ビクンと反応し、弓を引こうとしたヒルデガルドに、シリウスは小さな声で落ち着けと諭した。
「大丈夫だよヒルデガルド、あいつらのレベルは30から35ぐらい。ヒルデガルドが素手で殴り合っても勝てそうな奴らだ、こう言っちゃ悪いけど、オレたちをどうこうするだけの力はないよ」
先頭にいる一番でかいやつでもレベル42、その脇を固める二人はレベル40、男だけじゃなく、女も弓を引きながら拠点に侵入すると、毎日しっかり訓練でもしているのか? スムーズに展開を済ませた。
地上と木の枝の中段、そして上段。エルフたちは麻痺で動けない盗賊たちに対し、近くを通りかかると生死を確かめず、とりあえず至近距離から矢を放った。生きているか死んでいるか分からないなら、ぜんぶ止めを刺すのに躊躇はない。今回動員されてきたエルフの戦士たちは自分たちの集落を守るためだけでなく、いつかレッドベアを倒すため訓練していたのだろう。動きにも所作にも迷いがない。
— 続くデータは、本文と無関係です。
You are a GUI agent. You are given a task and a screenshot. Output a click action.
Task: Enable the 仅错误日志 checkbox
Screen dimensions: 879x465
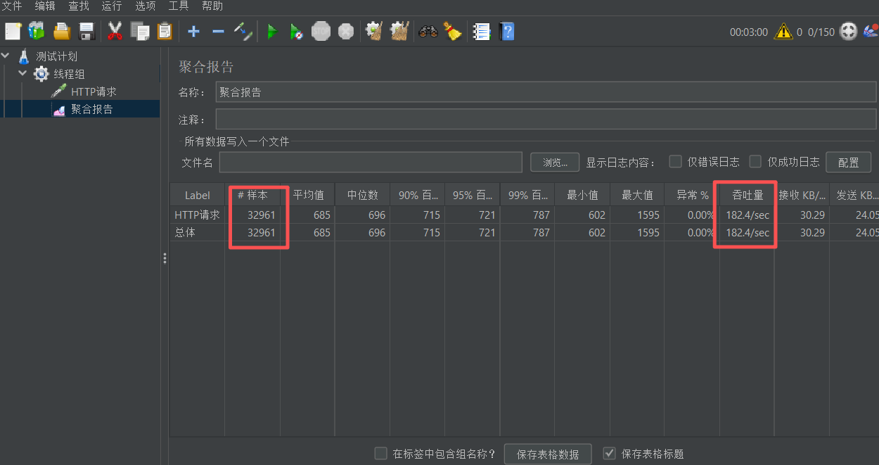pos(674,161)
よくよく考えてみれば、レッドベアの一味は通常時50人以下と聞いた。森と言う圧倒的有利な状況で、200人も動員できるのだから、エルフ族に負ける要素はないと思っていたのだが……。
その疑問に対する答えが、このレベル差だったのだろう。
エルフ族の戦士も、レッドベア盗賊団の最初に出てきた42人の盗賊たちや、冒険者ギルドの傭兵たちとレベル的に対して違わない。レッドベアたちが本気になったら3人で集落が皆殺しにされるほどのレベル差だ。
森に暮らすエルフ族は掟に従い、争いごとを避ける傾向にあるという。
闘争を避ける温和な性格であった。
こんな近くにレッドベアが拠点を築いていても、手を出すことなどできはしない。
下手に手を出せばどんな報復を受けたろう。
エルフたちは高レベルの盗賊たちと戦うすべを持たず、集団戦闘で集落を守るだけで精一杯だったのだろう。そいつが今、どういう訳かレッドベアの拠点が攻撃されていることを知った。
エルフたちにとって、レッドベアを倒す絶好のチャンスなのだ。